The past few weeks have been interesting. The electricity has been turned off so much that I think it has been off more than on. As time went on and this continued, I found myself quickly loosing my patience. Joy? That was definitely something I have been struggling with and it is something that Eric and I have been talking about over the weekend. Then this morning in my devotions God again convicted me of how easily I have let something so small rob me of a joyful spirit. In Acts 20:24 Paul says,
"But none of these things move me, neither count I my life dear unto myself, so that I might finish my course with joy, and the ministry which I have received of the Lord Jesus, to testify the gospel of the grace of God."
I started to think, when do I start to lose my joy? Yes, when I am controlled by what is going on around me, when I allow them to "move me". But that wasn't what caught my attention. It was "neither count I my life dear unto myself." It is when I start counting my life dear to me, when I start thinking of taking care of me and what I need, that is when I will lose my joy.

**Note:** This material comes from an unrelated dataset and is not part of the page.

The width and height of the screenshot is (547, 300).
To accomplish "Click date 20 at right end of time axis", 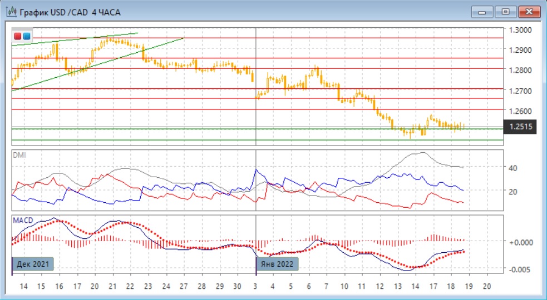I will tap(487, 286).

Later in the passage Paul says,
"I have shewed you all things, how that so labouring ye ought to support the weak, and to remember the words of the Lord Jesus, how he said, It is more blessed to give than to receive." Acts 20:35
What does that have to do with it? Well, on almost a daily basis we are surrounded by needs. The phone rings early in the morning and late into the night. I have started 'hearing' the phone even when it is not ringing - cringing, thinking, "what do they want now?." Neighbors come and ask for large, unreasonable amounts of money, even when they have no interest whatsoever in listening to the Bible. I feel like, ENOUGH! Again, this verse reminded me of why I was losing my joy. I felt I was being pushed to "my" giving limits. Once I start thinking of 'myself' and 'mine' (whether it's things, money or even my husband's time) THAT is when I lose my joy.
Over the weekend Eric shared these verses with me, but this is how he read it...
Although the electricity won't work, neither shall there be any water; the laundry shall pile up, and there shall be no clean dishes in the cabinets, though the phone rings off the hook...
YET I will rejoice in the Lord.
{"Although the fig tree shall not blossom, neither shall fruit be in the vines; the labour of the olive shall fail, and the flock shall be cut off from the fold, and there shall be no herd in the stalls: Yet I will rejoice in the Lord, I will joy in the God of my salvation." Habakkuk 3:17,18}
That is my prayer for the week...to rejoice in the Lord and have joy in the God who saved me; also, to learn to give joyfully, for it's really not mine anyways.